Myrtaios laughed. “You
keep your thanks, sell-spear, and make sure my fee stays in the hold where it
belongs. Now that’s ballast I’d be happy to carry more often.” He raised his
hands as though he were cupping a woman’s breasts. “All those lovely little
round bags a’ clinking together, like the gold was talking to you through the
leather. You live long enough to need a return trip, and I’m your man!” He
stumped off along the deck, laughing with his head back. Pasion belched, put
his palm across his mouth, and lurched towards the windward rail.

 

During the day the
wind dropped an octave, and what rags of cloud remained about the sky went with
it, off into the west. The fleet bowled along in an almost stately fashion, and
as the ships began to behave more like sensible means of transport and less
like contrivances of torture, so the men below began to make their way up on
deck. Rictus and Gasca climbed up the hatch-ladders and staggered forward to
the bows. Here, the salt spray was refreshing as rain, and there was a warmth
in the sun which seemed a new and strange thing. They almost fancied they could
smell some new scent in the air, as though the senses changed along with the
world’s geography.

“We’re running
south,” Rictus said. “See the sun setting on our right? The Harukush are behind
our heads, and before us—”

“Aye—what’s that
out before us, I wonder?” Gasca said. He had a light in his eye which had not
been there since they had left Machran, and Rictus was glad to see it.

“The Sea,” Rictus
told him. “This is the Tanean we’re floating upon. In the legends, it is said that
it was created by Antimone’s salt tears, as she wept to be exiled from heaven.
And then the smith-god Gaenion, in pity, reared up the land of Artaka on its
far shores and filled it full of spices and fragrances and flowers to comfort
her.”

“That’s where we’re
going, it seems,” Gasca said.
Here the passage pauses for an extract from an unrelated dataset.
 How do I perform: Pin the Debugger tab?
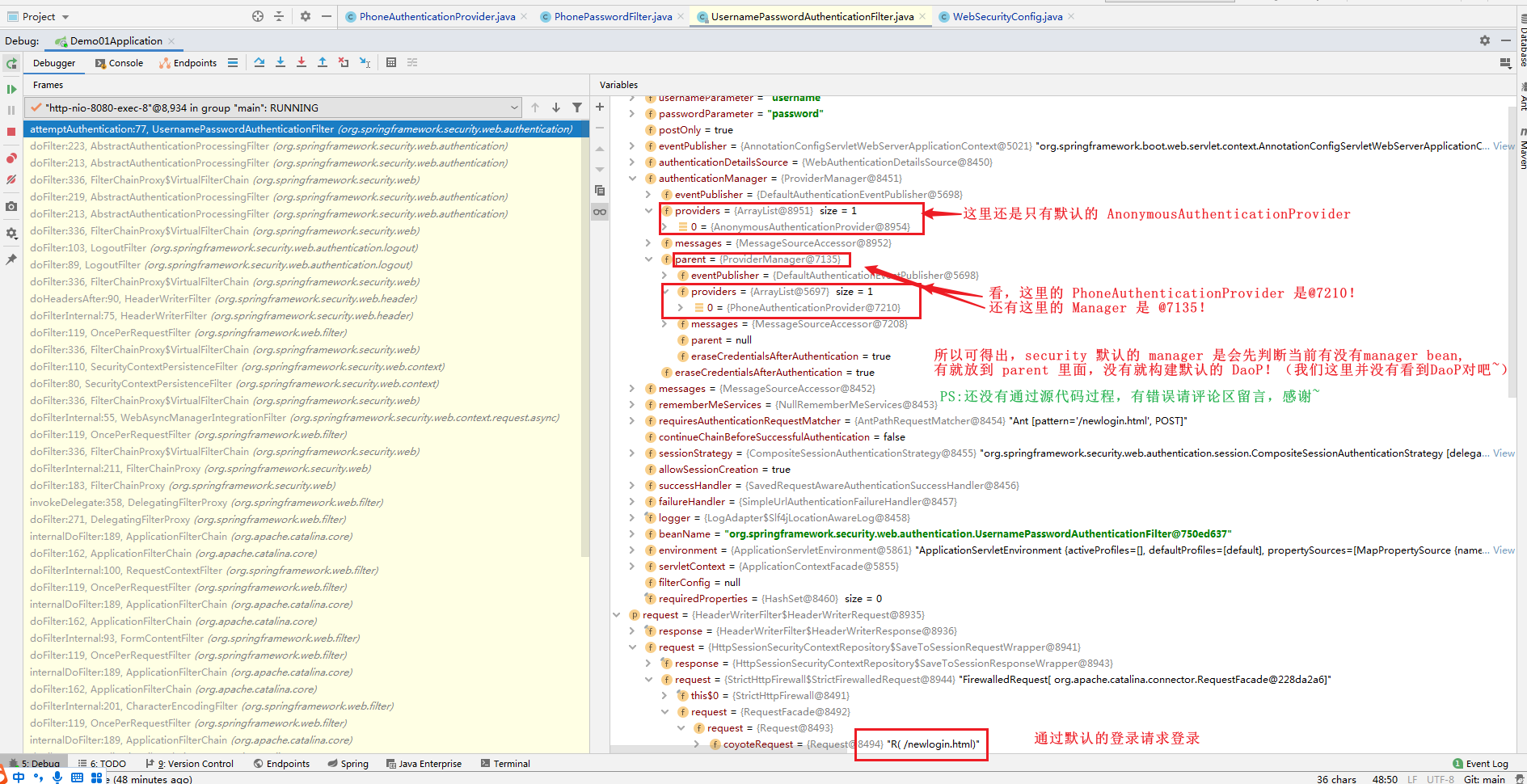click(x=11, y=259)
He grinned crookedly. “This land of spices and
flowers you speak of—if it’s so damn nice then why did God let the Kufr have it
and stick us with the black mountains of the Kush?”

“I think God has
other plans for the Macht,” Rictus said.

“I think God has
it in for us,” Gasca told him. “He gave us the shithole of the world to fight
over, by all accounts, and the best bits He saved up for the damned Kufr.
Perhaps our legends have it all wrong and we’re the pimple on this world’s
arse, stuck out in the snow-covered rocks, whilst the rest of the crowd have it
easy with all the flowers and the spices and such. Ever think of that,
philosopher?”

Rictus smiled, but
said nothing. He leaned on the wooden bulwark at the bow and watched the
bowsprit as it reared up and down, like a willing horse at the canter. He
watched the waves come rolling in to be smashed aside by the ship’s stem, and
savoured the sight, the smell, the clean salt water on his skin. There was a
presentiment upon him, a knowledge that he must remember this time on the wide
waters of the world. A gift of the goddess perhaps. Always, her gifts were
double-edged. This one gave him a keen delight in the living movement of the
ship, and the massive turning of the waters below it. He knew now to make a
memory of this, for when it was gone, he would not see it again.